◆ DIRECTIONS FOR THIS TASK
Among the records that follow, how many lines contain the word "computer"? Give the number and no other words.

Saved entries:

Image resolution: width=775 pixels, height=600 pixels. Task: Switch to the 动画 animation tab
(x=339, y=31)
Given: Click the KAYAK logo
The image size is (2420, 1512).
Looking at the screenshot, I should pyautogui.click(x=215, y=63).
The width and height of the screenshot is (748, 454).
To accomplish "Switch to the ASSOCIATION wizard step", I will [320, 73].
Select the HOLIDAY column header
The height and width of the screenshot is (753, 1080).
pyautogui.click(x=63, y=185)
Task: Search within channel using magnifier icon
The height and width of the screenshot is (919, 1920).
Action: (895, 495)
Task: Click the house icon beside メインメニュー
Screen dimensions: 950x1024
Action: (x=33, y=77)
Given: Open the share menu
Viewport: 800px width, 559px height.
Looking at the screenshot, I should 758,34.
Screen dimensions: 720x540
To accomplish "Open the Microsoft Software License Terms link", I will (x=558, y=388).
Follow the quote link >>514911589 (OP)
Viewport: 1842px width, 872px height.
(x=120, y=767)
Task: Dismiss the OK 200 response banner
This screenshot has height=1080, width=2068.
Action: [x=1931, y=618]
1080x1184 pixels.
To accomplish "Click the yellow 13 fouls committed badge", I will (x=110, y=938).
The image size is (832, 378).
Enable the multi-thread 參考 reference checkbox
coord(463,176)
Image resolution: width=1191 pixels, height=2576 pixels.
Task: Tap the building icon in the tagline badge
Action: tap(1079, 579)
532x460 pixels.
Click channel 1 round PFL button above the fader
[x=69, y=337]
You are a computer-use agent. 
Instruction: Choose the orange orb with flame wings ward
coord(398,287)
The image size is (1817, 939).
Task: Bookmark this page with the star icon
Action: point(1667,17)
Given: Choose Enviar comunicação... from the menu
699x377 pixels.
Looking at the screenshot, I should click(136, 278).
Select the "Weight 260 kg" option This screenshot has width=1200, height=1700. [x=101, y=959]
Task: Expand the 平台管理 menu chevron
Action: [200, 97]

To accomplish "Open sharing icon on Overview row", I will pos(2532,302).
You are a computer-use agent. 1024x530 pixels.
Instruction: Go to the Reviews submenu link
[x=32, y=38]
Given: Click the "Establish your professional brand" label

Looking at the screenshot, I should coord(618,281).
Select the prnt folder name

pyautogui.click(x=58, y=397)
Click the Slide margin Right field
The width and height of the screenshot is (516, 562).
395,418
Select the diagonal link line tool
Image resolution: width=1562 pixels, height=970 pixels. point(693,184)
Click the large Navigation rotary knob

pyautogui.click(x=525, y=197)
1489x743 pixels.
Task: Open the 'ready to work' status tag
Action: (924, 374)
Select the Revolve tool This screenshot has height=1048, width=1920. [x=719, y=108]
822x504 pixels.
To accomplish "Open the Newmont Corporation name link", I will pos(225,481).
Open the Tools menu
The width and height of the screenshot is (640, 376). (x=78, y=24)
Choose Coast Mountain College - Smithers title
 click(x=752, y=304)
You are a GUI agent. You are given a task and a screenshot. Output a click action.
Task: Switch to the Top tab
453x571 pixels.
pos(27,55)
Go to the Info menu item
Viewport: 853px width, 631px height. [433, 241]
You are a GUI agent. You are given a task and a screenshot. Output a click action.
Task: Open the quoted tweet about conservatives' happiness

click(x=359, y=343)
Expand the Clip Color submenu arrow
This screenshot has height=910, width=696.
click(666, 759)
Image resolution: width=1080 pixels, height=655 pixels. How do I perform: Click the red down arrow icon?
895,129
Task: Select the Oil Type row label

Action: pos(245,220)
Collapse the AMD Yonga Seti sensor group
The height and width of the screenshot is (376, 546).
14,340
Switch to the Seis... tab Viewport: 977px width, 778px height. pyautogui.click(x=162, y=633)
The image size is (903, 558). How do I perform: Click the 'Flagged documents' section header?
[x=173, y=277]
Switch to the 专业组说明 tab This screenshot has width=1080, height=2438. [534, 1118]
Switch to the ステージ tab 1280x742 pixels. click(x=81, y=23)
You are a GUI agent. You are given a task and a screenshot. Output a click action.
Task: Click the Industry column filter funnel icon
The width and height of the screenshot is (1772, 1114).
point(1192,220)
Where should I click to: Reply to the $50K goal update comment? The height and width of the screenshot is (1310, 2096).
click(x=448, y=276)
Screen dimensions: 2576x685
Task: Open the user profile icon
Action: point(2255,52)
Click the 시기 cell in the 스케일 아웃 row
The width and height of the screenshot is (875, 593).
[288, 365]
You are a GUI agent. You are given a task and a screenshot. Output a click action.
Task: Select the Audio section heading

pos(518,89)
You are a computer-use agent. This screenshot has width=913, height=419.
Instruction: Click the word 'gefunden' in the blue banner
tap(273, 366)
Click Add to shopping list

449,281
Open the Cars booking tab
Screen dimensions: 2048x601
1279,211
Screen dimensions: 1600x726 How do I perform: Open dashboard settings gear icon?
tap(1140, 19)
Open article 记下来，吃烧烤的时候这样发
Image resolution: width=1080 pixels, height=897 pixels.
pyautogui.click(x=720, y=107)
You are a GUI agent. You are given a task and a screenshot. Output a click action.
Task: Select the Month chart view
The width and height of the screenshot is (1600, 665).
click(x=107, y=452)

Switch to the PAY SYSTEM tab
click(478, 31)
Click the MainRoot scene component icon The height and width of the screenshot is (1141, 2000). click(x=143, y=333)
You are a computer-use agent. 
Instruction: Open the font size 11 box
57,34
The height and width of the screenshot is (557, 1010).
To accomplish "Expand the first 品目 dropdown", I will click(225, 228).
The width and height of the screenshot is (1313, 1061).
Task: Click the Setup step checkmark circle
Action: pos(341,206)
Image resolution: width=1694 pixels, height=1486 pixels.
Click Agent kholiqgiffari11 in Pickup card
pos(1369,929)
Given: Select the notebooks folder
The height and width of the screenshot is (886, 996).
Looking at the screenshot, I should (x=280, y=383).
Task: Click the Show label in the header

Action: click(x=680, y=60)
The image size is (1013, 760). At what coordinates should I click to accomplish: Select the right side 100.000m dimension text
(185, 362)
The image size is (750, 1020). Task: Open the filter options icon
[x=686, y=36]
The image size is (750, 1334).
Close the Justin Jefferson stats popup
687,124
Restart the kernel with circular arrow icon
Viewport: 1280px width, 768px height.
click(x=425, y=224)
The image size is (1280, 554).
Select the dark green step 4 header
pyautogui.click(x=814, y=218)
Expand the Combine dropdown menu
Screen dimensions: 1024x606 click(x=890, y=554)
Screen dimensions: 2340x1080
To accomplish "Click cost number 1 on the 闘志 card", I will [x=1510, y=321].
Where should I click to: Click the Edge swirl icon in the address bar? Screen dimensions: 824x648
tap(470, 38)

◆ COMPLETED EXERCISE
4